Bahayakah Anak Terlalu Banyak Makan Durian?

Ditinjau oleh: dr. Verury Verona Handayani
Anak terlalu banyak makan durian

Halodoc, Jakarta -  Memilih buah untuk Si Kecil memang tidak boleh sembarangan, meskipun pada dasarnya semua buah mengandung vitamin dan mineral. Bagaimana dengan durian? Apakah buah yang satu ini layak dikonsumsi oleh anak?

Baca juga: Beraroma Tajam, Ini Manfaat Durian bagi Tubuh

Apakah Berbahaya Jika Anak Terlalu Banyak Makan Durian?

Segala hal yang berlebihan tentu akan membahayakan. Jika durian dikonsumsi oleh Si Kecil saat mereka berusia 2-3 tahun, hal tersebut akan aman-aman saja. Pasalnya, Si Kecil baru dapat menerima makanan bertekstur saat usianya sudah memasuki usia 2 tahun.

Jika Si Kecil baru kali ini diperkenalkan dengan buah durian, ibu bisa memperkenalkan durian dengan porsi kecil dan tidak berlebihan. Namun, akan lebih baik jika hal ini didiskusikan terlebih dulu dengan dokter anak di aplikasi Halodoc untuk mendapatkan kejelasan perihal boleh atau tidak bolehnya.

Pasalnya, banyak berita tentang durian yang simpang siur beredar, seperti diperbolehkan memberi durian pada anak berusia di bawah 1 tahun karena kandungan serat yang tinggi pada durian. Tak hanya berserat tinggi, durian juga mengandung vitamin C dan beta-karoten, serta beberapa mineral penting bagi tubuh, seperti kalsium, fosfor, zat besi, natrium, dan kalium.

Meskipun ada beberapa jenis durian yang rasanya tidak terlalu manis, tetapi kandungan gula di dalamnya terbilang tinggi.
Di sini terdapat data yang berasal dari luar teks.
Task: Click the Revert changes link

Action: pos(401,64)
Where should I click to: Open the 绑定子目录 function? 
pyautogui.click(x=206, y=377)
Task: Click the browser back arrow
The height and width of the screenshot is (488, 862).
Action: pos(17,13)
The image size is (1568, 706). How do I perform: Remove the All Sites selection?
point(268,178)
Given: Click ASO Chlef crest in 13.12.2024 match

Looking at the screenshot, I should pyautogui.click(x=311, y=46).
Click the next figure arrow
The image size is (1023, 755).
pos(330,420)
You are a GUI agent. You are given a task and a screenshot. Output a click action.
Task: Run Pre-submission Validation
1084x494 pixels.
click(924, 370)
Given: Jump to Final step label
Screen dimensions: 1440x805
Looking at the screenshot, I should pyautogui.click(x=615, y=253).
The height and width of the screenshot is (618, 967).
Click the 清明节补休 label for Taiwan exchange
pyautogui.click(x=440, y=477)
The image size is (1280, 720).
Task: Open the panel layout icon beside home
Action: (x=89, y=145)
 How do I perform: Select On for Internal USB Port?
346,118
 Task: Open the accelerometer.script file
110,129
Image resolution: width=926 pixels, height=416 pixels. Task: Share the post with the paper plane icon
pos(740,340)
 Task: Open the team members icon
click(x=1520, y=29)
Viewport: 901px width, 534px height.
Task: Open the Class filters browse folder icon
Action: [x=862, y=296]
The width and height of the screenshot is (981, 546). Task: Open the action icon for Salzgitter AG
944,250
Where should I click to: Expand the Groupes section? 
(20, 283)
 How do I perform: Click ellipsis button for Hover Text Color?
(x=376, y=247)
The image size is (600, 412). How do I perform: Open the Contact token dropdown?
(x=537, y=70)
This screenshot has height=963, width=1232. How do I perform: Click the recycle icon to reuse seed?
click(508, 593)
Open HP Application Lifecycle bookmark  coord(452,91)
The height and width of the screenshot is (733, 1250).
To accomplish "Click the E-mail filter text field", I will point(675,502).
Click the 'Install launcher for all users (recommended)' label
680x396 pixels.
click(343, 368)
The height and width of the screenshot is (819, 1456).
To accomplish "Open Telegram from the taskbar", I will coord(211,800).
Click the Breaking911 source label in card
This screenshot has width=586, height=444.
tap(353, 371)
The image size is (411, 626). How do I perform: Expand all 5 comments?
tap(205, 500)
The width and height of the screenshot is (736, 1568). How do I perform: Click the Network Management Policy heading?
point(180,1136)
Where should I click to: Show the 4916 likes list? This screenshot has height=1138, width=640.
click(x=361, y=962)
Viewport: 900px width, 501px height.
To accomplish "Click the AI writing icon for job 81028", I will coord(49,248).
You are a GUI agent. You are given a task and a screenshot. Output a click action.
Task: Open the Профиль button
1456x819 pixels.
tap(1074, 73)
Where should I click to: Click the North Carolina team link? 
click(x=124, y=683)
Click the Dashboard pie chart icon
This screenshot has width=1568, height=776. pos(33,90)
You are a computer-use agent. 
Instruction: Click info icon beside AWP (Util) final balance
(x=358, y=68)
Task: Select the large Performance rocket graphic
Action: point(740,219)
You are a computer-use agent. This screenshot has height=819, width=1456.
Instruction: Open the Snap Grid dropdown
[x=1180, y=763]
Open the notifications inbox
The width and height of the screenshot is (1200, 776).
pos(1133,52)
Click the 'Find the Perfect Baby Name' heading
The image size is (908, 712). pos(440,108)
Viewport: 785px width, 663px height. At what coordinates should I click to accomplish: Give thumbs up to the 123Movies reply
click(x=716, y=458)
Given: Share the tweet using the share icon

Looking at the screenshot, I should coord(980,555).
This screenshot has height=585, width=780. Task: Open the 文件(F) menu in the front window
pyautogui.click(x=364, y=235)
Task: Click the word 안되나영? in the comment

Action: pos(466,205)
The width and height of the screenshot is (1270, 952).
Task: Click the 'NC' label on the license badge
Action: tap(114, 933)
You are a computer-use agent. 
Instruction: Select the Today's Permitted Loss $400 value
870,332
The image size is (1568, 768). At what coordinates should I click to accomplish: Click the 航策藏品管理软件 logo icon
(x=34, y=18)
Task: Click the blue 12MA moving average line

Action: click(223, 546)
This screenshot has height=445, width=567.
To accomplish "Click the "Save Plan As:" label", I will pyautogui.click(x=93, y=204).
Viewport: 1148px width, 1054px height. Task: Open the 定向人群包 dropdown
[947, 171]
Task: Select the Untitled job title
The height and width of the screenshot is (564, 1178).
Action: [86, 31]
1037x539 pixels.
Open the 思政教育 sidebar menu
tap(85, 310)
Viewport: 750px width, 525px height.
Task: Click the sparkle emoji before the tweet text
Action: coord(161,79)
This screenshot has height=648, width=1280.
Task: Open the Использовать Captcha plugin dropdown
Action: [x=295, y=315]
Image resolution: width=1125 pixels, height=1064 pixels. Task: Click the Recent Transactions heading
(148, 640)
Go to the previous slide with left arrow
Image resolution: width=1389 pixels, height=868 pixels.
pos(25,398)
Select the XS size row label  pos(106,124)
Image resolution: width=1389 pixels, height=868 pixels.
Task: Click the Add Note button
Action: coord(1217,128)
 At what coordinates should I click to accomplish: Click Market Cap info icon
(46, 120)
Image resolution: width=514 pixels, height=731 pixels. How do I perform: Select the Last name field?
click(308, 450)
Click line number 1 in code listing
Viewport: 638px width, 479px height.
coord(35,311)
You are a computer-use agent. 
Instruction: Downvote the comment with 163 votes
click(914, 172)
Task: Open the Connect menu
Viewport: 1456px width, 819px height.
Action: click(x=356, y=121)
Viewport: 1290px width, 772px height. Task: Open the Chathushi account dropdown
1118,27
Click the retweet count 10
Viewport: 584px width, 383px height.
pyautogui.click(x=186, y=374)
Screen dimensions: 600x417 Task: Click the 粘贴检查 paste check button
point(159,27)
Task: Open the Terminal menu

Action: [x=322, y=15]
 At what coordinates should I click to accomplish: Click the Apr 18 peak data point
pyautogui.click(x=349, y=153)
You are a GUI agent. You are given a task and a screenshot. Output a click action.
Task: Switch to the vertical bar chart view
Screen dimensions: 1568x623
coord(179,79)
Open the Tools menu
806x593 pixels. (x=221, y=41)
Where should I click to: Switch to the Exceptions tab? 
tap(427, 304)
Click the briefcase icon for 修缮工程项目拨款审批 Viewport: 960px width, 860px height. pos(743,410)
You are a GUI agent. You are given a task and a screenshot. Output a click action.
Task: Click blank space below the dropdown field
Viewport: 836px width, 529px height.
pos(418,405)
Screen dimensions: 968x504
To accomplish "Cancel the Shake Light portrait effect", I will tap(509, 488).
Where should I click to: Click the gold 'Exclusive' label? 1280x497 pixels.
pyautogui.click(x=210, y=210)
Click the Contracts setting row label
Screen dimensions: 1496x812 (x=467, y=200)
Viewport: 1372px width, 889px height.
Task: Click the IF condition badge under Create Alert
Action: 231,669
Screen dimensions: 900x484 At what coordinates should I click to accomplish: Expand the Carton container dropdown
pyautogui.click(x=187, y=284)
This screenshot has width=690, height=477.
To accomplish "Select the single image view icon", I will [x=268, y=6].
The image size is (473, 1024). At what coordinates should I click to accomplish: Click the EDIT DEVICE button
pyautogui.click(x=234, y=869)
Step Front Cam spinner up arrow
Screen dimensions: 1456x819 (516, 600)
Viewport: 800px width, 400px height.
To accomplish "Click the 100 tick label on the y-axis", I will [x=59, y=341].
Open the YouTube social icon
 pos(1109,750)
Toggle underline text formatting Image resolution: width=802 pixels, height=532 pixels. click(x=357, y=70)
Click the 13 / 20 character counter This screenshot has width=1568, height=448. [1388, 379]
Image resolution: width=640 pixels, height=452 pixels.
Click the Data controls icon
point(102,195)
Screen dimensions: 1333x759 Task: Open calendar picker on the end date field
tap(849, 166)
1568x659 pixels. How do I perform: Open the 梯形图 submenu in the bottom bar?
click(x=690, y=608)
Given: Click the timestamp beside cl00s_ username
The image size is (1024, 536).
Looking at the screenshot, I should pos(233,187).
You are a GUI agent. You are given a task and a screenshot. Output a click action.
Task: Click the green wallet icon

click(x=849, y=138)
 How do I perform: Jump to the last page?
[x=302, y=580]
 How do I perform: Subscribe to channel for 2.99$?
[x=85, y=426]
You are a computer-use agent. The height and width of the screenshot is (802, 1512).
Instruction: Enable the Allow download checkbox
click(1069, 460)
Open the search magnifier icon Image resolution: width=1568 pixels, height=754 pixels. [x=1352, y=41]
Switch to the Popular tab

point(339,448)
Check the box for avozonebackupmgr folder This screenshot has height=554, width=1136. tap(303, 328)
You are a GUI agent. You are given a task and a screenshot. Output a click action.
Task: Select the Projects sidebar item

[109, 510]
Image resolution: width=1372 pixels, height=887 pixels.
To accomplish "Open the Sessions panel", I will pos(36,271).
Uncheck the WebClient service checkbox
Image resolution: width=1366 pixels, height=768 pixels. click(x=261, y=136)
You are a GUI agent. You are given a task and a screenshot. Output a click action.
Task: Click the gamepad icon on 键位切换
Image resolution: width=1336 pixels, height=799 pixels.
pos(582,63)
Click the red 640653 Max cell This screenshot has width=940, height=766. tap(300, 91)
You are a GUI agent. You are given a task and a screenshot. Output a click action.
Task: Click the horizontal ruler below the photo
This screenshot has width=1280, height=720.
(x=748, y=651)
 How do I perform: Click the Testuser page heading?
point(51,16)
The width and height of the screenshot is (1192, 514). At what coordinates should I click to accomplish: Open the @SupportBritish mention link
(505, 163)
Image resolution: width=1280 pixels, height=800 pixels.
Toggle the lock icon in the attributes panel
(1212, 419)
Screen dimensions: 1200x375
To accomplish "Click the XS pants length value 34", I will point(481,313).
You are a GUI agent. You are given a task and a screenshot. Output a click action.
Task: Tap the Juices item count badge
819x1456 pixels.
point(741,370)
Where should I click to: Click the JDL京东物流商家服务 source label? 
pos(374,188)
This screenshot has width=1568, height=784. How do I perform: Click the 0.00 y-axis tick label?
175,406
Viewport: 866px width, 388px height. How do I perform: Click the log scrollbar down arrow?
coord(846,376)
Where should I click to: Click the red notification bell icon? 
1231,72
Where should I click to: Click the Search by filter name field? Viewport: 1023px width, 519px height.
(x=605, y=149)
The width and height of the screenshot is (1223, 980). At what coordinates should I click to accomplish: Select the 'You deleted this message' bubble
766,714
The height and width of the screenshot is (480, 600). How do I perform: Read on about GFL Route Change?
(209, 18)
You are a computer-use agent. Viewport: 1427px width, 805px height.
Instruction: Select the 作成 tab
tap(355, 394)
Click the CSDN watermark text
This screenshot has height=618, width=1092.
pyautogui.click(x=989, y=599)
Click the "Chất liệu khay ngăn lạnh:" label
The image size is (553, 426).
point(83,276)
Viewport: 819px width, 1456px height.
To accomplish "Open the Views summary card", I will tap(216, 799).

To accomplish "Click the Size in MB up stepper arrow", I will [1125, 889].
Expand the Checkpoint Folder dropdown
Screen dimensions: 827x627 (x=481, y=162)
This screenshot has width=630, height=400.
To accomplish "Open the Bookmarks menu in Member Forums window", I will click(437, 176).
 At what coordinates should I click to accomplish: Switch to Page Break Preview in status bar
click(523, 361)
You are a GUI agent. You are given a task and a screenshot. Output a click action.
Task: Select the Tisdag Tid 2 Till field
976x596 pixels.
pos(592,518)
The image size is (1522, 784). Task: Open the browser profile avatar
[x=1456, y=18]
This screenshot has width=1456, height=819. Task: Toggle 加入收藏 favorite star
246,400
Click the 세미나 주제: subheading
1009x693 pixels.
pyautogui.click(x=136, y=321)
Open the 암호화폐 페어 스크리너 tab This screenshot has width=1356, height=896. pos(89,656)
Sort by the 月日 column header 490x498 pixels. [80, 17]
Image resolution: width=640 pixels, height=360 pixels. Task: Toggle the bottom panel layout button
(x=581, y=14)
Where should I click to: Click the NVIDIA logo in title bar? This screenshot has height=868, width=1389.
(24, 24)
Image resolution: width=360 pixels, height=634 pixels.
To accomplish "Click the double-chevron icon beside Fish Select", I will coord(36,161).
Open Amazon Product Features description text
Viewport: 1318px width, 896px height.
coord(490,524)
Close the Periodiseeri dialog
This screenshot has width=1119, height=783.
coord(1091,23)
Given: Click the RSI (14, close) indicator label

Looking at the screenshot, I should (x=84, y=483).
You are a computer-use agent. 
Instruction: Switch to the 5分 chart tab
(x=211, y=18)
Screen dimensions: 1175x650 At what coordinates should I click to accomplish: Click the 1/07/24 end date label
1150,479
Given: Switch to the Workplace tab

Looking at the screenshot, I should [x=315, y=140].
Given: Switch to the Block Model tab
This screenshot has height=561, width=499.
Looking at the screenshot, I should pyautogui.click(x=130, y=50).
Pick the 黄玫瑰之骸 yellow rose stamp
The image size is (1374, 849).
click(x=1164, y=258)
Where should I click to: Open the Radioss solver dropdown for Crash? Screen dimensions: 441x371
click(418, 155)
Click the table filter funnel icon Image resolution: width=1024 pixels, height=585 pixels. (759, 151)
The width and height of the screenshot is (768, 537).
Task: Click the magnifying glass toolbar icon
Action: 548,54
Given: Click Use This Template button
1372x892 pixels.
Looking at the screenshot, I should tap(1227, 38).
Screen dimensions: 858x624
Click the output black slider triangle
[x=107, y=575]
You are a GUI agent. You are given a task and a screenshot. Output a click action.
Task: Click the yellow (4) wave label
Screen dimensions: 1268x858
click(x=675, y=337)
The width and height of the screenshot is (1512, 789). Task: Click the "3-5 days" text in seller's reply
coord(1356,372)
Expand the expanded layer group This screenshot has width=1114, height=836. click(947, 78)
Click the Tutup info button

Pasalnya, durian mengandung berbagai macam jenis gula sederhana, seperti sukrosa, fruktosa, dan glukosa yang dapat meningkatkan kadar gula darah pada Si Kecil. Jika durian dikonsumsi dalam porsi yang berlebihan, Si Kecil bisa saja berisiko mengalami obesitas.

Baca juga: Mengonsumsi Durian ketika Hamil, Amankah?

Tips Memilih Buah yang Tepat untuk Si Kecil

Jika Si Kecil baru menginjak usia 4-6 bulan, Si Kecil sudah dapat mengonsumsi makanan yang dihaluskan, termasuk buah. Si Kecil tidak harus diberikan semua jenis buah sebagai permulaan. Cukup memilih beberapa jenis buah yang lembut sebagai awal perkenalan, sehingga dapat dengan mudah dicerna oleh Si Kecil. 

Ketika Si Kecil berumur 4-6 bulan, mereka masih sulit dalam menelan dan mencerna makanan. Dalam hal ini, buah pepaya atau pisang dapat menjadi pilihan yang baik. Pasalnya, pepaya merupakan makanan ideal yang baik bagi organ pencernaan, karena teksturnya yang mudah ditelan. Selain itu, buah ini kaya akan vitamin C dan beta-karoten yang dapat meningkatkan sistem imun tubuh dan membantu kesehatan pencernaan.

Sedangkan pisang mengandung gula yang akan lambat dicerna, sehingga Si Kecil akan memiliki energi yang tahan lama. Dengan bentuknya yang kecil, buah pisang dapat dengan praktis dibawa ke mana pun. Buah ini juga baik dalam mengobati diare dan sembelit pada anak. Selain kedua buah tersebut, ibu dapat memberikan Si Kecil buah pir, aprikot, blewah, blueberry, atau persik.

Baca juga: Durian Ampuh untuk Atasi Hipotensi, Benarkah?

Hal yang Tidak Boleh Dilakukan

Jika ibu berniat untuk memperkenalkan buah durian, batasi dalam jumlah yang sedikit. Ibu dapat memberikannya secara langsung atau dalam campuran minuman, seperti es durian. Jangan memberikan Si Kecil buah dengan rasa asam, seperti lemon, jeruk, atau stroberi sebelum usianya mendekati 1 tahun. Pasalnya, buah-buahan jenis ini dapat menimbulkan ruam popok pada Si Kecil.

Jika setelah mengonsumsi buah-buahan tertentu Si Kecil mengalami ruam, diare, atau muntah, sebaiknya jangan berikan buah yang sama. Hal yang satu ini dapat didiskusikan dengan dokter. 

Referensi:
Health Xchange. Diakses pada 2019. ​​​Durians: 8 Myths and Facts About the King of Fruits.
Health Xchange. Diakses pada 2019. ​​​​6 Baby Feeding Tips for New Mothers.